Effect of Li+ Doping on Photoelectric Properties of Double Perovskite Cs2SnI6: First Principles Calculation and Experimental Investigation
Jin Zhang, Chen Yang, Yulong Liao, Shijie Li, Pengfei Yang, Yingxue Xi, Weiguo Liu, Dmitriy A. Golosov, Sergey. М. Zavadski, Sergei N. Melnikov
Abstract
Double perovskite Cs2SnI6 and its doping products (with SnI2, SnF2 or organic lithium salts added) have been utilized as p-type hole transport materials for perovskite and dye-sensitized solar cells in many pieces of research, where the mechanism for producing p-type Cs2SnI6 is rarely reported. In this paper, the mechanism of forming p-type Li+ doped Cs2SnI6 was revealed by first-principles simulation. The simulation results show that Li+ entered the Cs2SnI6 lattice by interstitial doping to form strong interaction between Li+ and I−, resulting in the splitting of the α spin-orbital of I–p at the top of the valence band, with the intermediate energy levels created and the absorption edge redshifted.
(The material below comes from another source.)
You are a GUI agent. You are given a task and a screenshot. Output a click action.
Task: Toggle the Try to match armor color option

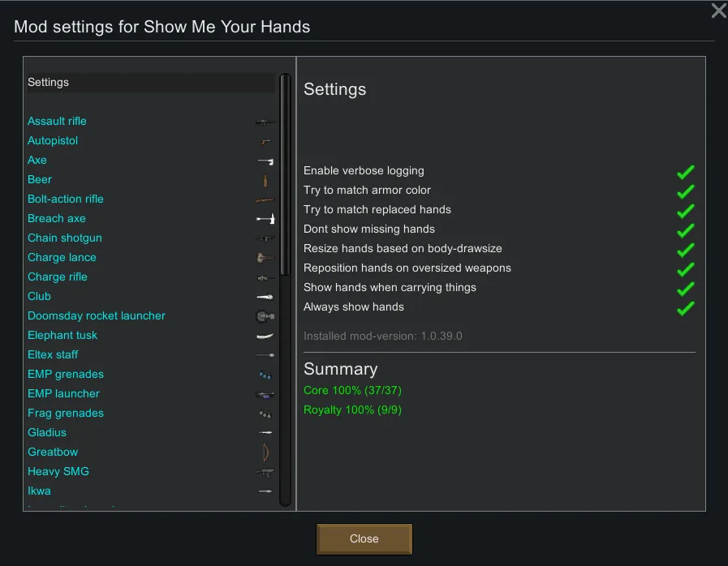[x=686, y=191]

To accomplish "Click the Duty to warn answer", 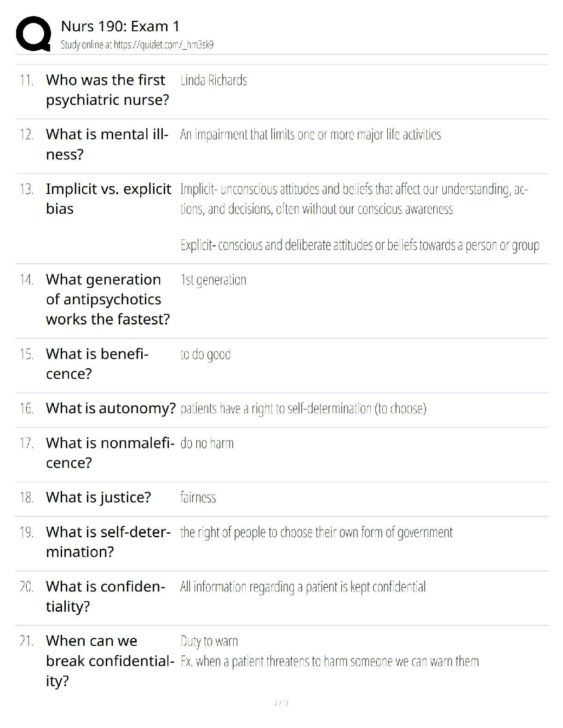I will point(209,641).
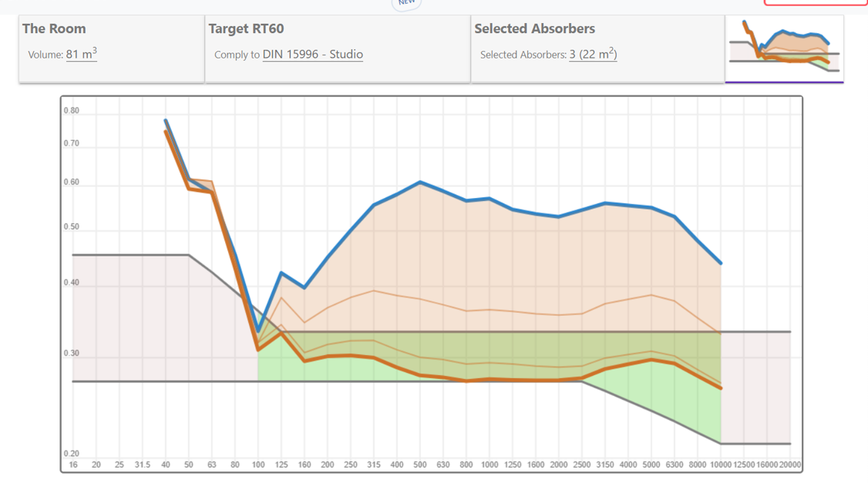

The experimental results confirmed that Li+ doping neither changed the crystal phase of Cs2SnI6, nor introduced impurities. The Hall effect test results of Li+ doped Cs2SnI6 thin film samples showed that Li+ doping transformed Cs2SnI6 into a p-type semiconductor, and substantially promoted its carrier mobility (356.6 cm2/Vs), making it an ideal hole transport material.